#### WHAT YOU HAVE TO DO:
Gather each line of the entries below that includes "computer".

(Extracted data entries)
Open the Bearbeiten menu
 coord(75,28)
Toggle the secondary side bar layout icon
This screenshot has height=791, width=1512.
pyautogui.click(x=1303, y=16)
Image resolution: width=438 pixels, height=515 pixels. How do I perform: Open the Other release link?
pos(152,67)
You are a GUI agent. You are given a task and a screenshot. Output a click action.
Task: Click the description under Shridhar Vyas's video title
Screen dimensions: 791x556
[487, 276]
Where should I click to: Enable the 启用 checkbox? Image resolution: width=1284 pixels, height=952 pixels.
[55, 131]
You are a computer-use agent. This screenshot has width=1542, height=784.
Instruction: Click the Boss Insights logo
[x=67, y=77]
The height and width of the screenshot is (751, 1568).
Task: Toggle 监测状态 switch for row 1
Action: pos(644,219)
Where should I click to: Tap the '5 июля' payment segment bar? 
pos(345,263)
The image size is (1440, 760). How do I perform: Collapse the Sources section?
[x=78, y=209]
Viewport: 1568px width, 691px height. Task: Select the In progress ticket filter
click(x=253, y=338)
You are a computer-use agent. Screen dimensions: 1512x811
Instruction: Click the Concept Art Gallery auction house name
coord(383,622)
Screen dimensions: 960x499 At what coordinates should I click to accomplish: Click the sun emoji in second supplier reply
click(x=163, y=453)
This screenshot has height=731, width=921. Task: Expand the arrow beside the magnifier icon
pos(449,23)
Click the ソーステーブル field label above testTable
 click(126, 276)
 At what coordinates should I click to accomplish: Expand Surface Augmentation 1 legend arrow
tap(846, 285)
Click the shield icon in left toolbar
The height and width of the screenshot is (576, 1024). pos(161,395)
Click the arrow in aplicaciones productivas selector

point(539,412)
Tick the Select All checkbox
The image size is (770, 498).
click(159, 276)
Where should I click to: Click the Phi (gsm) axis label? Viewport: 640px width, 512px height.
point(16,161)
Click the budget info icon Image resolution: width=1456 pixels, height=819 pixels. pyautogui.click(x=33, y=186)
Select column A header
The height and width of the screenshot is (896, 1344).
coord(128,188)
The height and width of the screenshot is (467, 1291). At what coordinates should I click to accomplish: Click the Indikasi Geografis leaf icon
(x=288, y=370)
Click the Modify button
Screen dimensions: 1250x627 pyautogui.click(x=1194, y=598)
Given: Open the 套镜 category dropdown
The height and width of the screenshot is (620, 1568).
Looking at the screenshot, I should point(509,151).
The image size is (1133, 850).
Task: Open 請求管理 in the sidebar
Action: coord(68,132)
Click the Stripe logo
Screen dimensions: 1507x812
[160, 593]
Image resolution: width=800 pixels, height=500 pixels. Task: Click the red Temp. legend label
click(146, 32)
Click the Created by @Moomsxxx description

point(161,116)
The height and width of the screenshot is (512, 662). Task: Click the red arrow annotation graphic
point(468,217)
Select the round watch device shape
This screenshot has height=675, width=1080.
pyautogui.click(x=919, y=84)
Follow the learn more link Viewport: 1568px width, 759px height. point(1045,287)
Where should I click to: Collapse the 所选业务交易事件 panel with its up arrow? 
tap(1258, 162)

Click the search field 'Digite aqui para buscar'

#### TASK SOLUTION:
You are a computer-use agent. This screenshot has width=1542, height=784.
You are a computer-use agent. Screen dimensions: 1512x811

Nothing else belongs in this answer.